The records →
──────
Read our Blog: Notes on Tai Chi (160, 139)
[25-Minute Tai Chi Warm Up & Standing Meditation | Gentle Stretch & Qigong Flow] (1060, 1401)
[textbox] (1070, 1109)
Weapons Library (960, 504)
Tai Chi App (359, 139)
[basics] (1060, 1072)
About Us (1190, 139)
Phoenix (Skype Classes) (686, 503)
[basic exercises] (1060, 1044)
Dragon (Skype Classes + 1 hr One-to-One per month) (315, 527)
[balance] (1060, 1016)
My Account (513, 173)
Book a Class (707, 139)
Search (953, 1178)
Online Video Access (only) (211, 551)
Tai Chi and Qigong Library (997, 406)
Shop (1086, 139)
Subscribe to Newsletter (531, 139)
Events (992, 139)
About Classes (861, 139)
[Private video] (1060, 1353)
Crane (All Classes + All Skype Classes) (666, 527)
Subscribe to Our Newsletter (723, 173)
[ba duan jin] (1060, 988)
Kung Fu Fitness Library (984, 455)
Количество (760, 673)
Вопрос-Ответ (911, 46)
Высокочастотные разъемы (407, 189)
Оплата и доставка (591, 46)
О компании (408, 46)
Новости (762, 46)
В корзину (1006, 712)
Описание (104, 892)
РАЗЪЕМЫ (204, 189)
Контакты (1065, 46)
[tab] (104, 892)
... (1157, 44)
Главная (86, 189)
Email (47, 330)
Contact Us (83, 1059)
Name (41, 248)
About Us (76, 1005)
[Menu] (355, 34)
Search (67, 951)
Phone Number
──────
Look through the data above and return exactly the lines from the one that contains "My Account (513, 173)" to the one that contains "Kung Fu Fitness Library (984, 455)", inclusive, with nothing else.

My Account (513, 173)
Book a Class (707, 139)
Search (953, 1178)
Online Video Access (only) (211, 551)
Tai Chi and Qigong Library (997, 406)
Shop (1086, 139)
Subscribe to Newsletter (531, 139)
Events (992, 139)
About Classes (861, 139)
[Private video] (1060, 1353)
Crane (All Classes + All Skype Classes) (666, 527)
Subscribe to Our Newsletter (723, 173)
[ba duan jin] (1060, 988)
Kung Fu Fitness Library (984, 455)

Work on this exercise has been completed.